United States: Trade war with China escalates as new tariffs on USD 200 billion take effect
The outlook for global trade markedly deteriorated in recent weeks as the Trump administration followed through with its threats to impose new duties on USD 200 billion of Chinese imports—adding to existing China tariffs on USD 50 billion of products, as well as steel, solar panel and washing machine duties applying to most U.S. trade partners. The new tariffs, which took effect on 24 September, will be applied at a rate of 10% until the end of the year, after which point the rate is scheduled to rise to 25%. Furthermore, President Donald Trump has repeatedly threatened China with a third round of tariffs affecting virtually all imports that currently remain tax-exempt—worth about USD 267 billion—in case of Chinese retaliation.
Since China has already responded with counter tariffs on USD 60 billion of imports—taking effect on the same day as their U.S. counterparts—and since Donald Trump has so far followed through on every threat he has made regarding trade with China, it appears increasingly likely that the global economy should brace for a full-fledged trade war between the world’s two largest economies. Indeed, the outlook for fruitful negotiations now appears bleaker than ever, and on 22 September China Vice-Premier Liu He canceled a planned visit to Washington to engage in trade talks.
Donald Trump’s strategy in this dispute has so far been to apply maximum pressure on China in order to swiftly obtain concessions, notably more favorable access to China’s large domestic market for U.S. firms. Although the Chinese leadership initially responded with some overtures, like allowing Tesla to build a fully-owned plant in July, the escalation of rhetoric and tariff action from the U.S. left it increasingly unable to accede to American demands without suffering a blow in domestic public opinion. Although China suffers from a comparative disadvantage in its ability to ramp up tariffs seeing as it exports significantly more to the U.S. than it imports and as seen by its “modest” response to the latest tariff round, it possesses powerful non-tariff tools that could inflict pain on the U.S. economy. Such options include targeting U.S. firms and their investments in China, propping up their competitors or intentionally disrupting U.S. supply chains, for instance through health and safety inspections, refusing permits and licenses, or slowing the movement of U.S.-bound goods in Chinese ports.

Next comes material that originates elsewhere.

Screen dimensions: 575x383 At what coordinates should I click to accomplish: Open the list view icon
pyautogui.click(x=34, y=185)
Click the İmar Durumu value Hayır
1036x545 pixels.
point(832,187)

The direct impact of the new tariffs is likely to remain mild for the time being as the U.S. economy remains on an above-average growth trend, fueled notably by recent fiscal stimulus. Analysts from ING and Nomura have estimated that 25% tariffs on USD 200 billion of imports would add up to 0.2 percentage points to annual inflation in 2019, while a worst-case scenario—under which the entirety of China’s exports to the U.S. would be taxed at 25%—could increase headline inflation by slightly less than a full percentage point, according to analysis by ING. As for its impact on GDP, the same round of 25% duties on USD 200 billion could shave off 0.2 points of economic growth over 2018 to 2020, according to Nomura economists, due to its impact on consumer spending, equipment investment and net exports. However, they note that there is “a notable risk that [the new tariff round] could lead to a material deterioration of business sentiment and the growth outlook. The wide range of targeted products should have significant effects on supply chains and may adversely affect both consumers and business sentiment.”